A child of mass 40 kg stands beside a circular platform of mass 90 kg and radius 1.6 m spinning at 2.8 rad/s. Treat the platform as a disk. The child steps on the rim.
a) What is the new angular speed;
b) She then walks to the center and stay there. What is the angular velocity of the platform then?
c) What is the change in kinetic energy when she walks from the rim to the center of the platform?
mindf*ck
To calculate the new angular speed of the platform after the child steps on the rim, we can use the law of conservation of angular momentum.
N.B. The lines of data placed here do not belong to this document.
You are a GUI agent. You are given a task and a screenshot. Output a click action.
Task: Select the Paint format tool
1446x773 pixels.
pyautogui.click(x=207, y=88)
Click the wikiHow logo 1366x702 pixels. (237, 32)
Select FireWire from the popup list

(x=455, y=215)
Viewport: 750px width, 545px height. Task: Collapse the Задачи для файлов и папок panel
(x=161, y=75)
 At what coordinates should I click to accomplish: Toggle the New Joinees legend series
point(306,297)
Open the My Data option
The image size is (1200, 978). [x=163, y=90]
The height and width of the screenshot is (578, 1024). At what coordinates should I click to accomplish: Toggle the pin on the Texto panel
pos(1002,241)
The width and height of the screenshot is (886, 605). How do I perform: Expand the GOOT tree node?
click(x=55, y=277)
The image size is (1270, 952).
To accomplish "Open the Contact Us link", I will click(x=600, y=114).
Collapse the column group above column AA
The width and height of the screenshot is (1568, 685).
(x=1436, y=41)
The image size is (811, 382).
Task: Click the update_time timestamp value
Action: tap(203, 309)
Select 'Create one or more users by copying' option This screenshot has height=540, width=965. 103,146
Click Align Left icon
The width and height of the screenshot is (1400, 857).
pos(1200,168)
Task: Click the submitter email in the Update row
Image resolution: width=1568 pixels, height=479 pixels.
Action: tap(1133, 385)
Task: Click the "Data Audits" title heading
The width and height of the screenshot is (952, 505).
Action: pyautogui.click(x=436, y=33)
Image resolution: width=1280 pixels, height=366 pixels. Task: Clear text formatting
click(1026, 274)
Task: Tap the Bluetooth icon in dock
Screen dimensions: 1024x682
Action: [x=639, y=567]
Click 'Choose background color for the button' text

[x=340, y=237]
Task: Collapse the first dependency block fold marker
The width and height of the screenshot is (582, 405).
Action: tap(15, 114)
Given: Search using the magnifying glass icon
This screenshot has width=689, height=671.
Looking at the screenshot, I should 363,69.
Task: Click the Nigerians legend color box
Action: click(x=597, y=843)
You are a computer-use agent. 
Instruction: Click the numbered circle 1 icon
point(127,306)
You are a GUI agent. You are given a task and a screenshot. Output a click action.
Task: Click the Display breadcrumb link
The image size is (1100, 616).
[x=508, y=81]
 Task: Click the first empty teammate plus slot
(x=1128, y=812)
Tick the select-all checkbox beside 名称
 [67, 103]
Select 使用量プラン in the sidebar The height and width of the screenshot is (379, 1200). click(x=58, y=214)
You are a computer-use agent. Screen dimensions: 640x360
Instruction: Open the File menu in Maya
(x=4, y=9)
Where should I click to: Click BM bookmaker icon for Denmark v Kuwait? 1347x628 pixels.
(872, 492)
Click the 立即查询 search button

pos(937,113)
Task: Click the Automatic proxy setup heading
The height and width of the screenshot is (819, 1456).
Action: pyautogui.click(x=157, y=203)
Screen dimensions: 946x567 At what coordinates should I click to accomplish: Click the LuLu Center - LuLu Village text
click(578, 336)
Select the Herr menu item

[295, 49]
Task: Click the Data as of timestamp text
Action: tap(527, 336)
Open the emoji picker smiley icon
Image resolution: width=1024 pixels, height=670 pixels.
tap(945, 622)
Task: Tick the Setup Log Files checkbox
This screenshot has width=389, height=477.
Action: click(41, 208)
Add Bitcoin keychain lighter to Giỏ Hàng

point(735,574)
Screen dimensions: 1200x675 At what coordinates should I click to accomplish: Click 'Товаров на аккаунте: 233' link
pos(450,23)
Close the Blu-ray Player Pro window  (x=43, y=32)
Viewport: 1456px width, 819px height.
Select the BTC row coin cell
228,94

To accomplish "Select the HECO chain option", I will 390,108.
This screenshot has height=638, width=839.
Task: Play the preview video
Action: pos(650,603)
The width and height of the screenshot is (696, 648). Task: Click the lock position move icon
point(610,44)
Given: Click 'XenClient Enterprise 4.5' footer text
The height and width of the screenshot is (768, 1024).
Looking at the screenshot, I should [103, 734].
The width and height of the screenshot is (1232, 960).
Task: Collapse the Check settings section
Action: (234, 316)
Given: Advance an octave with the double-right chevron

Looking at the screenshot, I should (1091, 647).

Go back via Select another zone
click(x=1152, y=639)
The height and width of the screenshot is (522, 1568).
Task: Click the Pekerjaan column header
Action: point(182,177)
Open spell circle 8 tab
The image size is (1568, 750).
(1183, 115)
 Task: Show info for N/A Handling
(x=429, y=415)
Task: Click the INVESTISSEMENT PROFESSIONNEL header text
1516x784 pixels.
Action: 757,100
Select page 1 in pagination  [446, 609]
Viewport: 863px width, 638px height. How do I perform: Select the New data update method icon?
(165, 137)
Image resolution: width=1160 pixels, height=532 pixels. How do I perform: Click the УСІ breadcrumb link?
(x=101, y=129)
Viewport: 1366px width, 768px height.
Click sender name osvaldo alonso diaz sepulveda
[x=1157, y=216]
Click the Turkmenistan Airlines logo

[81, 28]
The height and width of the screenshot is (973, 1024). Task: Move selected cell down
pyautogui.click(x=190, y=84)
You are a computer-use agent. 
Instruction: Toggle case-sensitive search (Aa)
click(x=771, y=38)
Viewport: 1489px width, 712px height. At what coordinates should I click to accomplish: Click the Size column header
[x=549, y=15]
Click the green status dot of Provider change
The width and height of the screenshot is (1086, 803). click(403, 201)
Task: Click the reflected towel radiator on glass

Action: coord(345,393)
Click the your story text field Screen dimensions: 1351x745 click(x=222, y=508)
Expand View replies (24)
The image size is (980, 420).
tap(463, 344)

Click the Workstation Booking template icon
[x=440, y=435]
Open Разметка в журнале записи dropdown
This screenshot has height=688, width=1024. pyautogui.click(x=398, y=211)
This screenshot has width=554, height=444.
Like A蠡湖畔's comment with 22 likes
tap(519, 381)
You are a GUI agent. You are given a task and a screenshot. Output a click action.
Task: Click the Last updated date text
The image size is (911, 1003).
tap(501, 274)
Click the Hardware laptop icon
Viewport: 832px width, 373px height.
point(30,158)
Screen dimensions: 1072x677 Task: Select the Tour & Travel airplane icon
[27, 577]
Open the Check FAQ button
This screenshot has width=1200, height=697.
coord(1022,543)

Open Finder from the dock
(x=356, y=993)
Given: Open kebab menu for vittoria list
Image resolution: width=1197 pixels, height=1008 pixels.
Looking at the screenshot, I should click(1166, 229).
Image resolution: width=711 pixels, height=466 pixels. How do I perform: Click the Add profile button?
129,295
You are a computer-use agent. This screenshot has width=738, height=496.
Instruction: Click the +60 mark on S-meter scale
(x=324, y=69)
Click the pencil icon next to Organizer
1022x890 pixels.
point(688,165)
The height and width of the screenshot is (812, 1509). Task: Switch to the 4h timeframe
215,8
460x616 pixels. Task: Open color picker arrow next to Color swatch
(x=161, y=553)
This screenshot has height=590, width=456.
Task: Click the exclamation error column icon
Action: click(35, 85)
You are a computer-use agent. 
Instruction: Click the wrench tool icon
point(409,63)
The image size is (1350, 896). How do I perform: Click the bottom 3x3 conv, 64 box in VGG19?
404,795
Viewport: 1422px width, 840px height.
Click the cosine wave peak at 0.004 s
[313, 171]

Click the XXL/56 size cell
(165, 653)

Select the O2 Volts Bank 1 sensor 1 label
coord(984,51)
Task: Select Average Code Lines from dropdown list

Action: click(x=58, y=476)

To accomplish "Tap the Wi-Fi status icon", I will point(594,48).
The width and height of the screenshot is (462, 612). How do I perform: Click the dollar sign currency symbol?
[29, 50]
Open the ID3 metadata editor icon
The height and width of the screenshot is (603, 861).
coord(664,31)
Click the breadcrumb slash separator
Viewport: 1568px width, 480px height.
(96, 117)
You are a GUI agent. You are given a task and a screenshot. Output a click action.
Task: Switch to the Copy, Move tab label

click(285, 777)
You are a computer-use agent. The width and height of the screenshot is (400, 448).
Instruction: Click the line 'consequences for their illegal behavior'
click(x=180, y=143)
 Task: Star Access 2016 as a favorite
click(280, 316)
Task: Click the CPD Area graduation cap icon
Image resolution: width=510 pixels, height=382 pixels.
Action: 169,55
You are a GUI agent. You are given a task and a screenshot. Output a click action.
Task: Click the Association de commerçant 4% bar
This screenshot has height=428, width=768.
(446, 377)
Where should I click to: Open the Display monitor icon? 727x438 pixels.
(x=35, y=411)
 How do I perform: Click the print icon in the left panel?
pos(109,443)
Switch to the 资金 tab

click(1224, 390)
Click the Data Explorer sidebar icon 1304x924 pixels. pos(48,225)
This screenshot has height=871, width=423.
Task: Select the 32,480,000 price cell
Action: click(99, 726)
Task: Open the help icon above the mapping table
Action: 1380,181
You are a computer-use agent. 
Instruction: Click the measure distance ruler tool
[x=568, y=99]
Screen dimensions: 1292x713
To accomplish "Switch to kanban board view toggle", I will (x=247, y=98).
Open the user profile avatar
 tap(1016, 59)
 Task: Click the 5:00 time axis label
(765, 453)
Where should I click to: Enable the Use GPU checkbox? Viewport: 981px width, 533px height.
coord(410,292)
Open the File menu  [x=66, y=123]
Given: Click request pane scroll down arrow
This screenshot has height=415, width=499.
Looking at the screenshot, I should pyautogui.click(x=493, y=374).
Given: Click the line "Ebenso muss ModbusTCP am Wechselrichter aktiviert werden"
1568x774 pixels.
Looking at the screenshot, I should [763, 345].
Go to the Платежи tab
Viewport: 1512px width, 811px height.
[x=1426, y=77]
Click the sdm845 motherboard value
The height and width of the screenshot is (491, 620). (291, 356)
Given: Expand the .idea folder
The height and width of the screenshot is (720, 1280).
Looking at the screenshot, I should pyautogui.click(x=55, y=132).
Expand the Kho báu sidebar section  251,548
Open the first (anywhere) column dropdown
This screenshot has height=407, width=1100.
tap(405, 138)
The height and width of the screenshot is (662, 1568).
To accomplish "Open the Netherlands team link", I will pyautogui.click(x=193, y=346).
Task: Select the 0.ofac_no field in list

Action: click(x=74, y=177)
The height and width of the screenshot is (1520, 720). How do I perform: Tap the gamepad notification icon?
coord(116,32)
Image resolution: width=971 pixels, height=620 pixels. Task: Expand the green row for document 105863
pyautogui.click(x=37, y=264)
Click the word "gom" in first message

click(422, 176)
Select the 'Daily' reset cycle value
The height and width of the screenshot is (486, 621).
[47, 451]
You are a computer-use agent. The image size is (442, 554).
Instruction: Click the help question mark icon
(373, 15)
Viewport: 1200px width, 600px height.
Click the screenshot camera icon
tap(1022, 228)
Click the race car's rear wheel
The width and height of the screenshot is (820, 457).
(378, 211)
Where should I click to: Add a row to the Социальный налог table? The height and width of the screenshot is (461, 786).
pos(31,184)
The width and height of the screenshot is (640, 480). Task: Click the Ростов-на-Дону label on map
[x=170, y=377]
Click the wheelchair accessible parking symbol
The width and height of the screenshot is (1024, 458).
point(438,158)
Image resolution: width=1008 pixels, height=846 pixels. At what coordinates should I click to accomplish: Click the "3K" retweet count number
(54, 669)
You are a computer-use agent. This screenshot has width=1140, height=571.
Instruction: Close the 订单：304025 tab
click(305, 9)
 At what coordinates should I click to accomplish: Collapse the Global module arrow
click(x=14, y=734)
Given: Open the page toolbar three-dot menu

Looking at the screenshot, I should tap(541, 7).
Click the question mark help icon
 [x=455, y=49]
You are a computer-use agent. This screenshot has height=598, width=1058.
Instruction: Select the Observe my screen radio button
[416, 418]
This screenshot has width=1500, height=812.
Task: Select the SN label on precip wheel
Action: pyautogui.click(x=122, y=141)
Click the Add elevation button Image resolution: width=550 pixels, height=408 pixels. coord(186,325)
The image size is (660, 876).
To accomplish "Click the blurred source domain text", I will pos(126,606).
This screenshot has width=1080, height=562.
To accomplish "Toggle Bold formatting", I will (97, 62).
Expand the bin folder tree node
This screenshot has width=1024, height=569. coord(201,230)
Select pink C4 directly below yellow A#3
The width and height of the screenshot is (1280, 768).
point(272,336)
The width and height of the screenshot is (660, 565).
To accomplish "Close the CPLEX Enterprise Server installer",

Angular momentum is defined as the product of moment of inertia and angular velocity. The equation is L = Iω, where L is angular momentum, I is moment of inertia, and ω is angular velocity.
a) Initially, we can calculate the angular momentum of the platform-child system. Since the child is not initially on the platform, the moment of inertia will only be for the platform.
The moment of inertia of a disk is given by the equation I = (1/2) * m * r^2, where m is the mass of the platform and r is the radius of the platform.
I = (1/2) * 90 kg * (1.6 m)^2 = 115.2 kg·m^2
The initial angular momentum (L_initial) is calculated by multiplying the moment of inertia by the initial angular velocity (ω_initial) of the platform.
L_initial = I * ω_initial = 115.2 kg·m^2 * 2.8 rad/s = 322.56 kg·m^2/s.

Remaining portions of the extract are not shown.